In a statement, the Swiss National Bank said: “With the takeover of Credit Suisse by UBS, a solution has been found to secure financial stability and protect the Swiss economy in this exceptional situation.”

“The substantial provision of liquidity will ensure that both banks have access to the necessary liquidity,” it added. 

A Credit Suisse rescue deal was essential to the stability of the Swiss economy as it was a systemically important bank. “An uncontrolled collapse of Credit Suisse would lead to incalculable consequences for the country and the international financial system,” said Swiss President Alain Berset.

UBS will pay US$3.25bn for Credit Suisse in a deal that will see shareholders receiving 0.76CHF for shares that were worth 1.86CHF at the end of last week. Additional tier one bond owners will lose all of their investment. 

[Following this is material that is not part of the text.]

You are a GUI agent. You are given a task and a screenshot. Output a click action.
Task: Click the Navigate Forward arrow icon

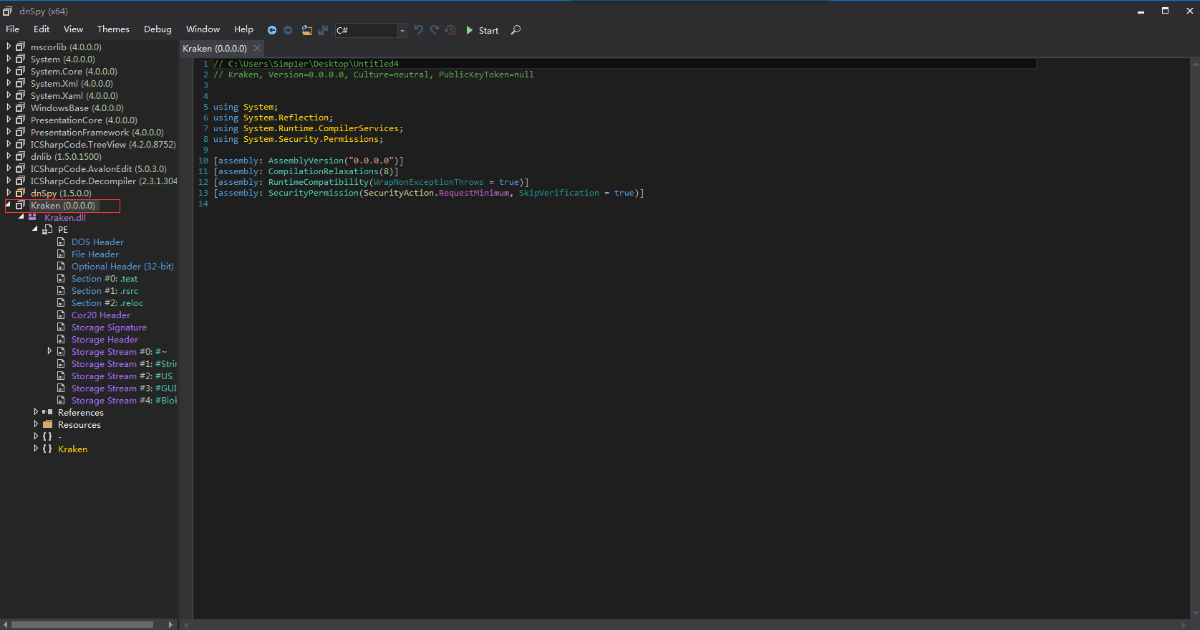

“This acquisition is attractive for UBS shareholders but, let us be clear, as far as Credit Suisse is concerned, this is an emergency rescue,” UBS chairman Colm Kelleher told the press when the deal was announced. “It is absolutely essential to the financial structure of Switzerland and…to global finance,” he added. 

A downward spiral 

Credit Suisse’s problems began in 2021 in the wake of the Archegos scandal. Archegos Capital Management (Archegos) was a family-run investment office owned by Bill Hwang. Archegos ran into trouble when it became over-reliant on leverage to chase higher returns in the market. Its lenders began to get nervous because Hwang was losing too much money through his leveraged investments, so they issued a margin call, which resulted in the collapse of the fund. The total losses are estimated to be around US$20bn. Credit Suisse was one of Hwang’s biggest lenders and lost US$4.7bn.

This triggered the sell-off in Credit Suisse’ shares, worsened by the resignation of the bank’s chairman, Antonio Horta-Osorio in January 2022, just eight months after he was hired. He had been accused of breaking Covid-19 rules.  

In July 2022, the bank’s new CEO, Ulrich Koerner, brought fresh hope in the form of a strategic overhaul, but failed to convince investors. Rumours about a possible collapse – which were unsubstantiated, but dangerous nonetheless – began to circulate, further eroding customer confidence. 

The collapse of Silicon Valley Bank last week sent shockwaves across the US banking sector, resulting in the collapse of another US firm, Signature Bank, the same week. 

This has spooked global markets, with depositors rapidly withdrawing funds. Global banking shares were down across the board this morning, despite news of the UBS Credit Suisse takeover. 

“This is going to be pretty bumpy going forward,” said Mohamed El-Erian, chief economic adviser at Allianz SE and a columnist for Bloomberg. “People are doing something that probably is not rational but is totally understandable – they’re moving deposits. That dynamic isn’t going to stop overnight, neither are the losses that are being incurred.”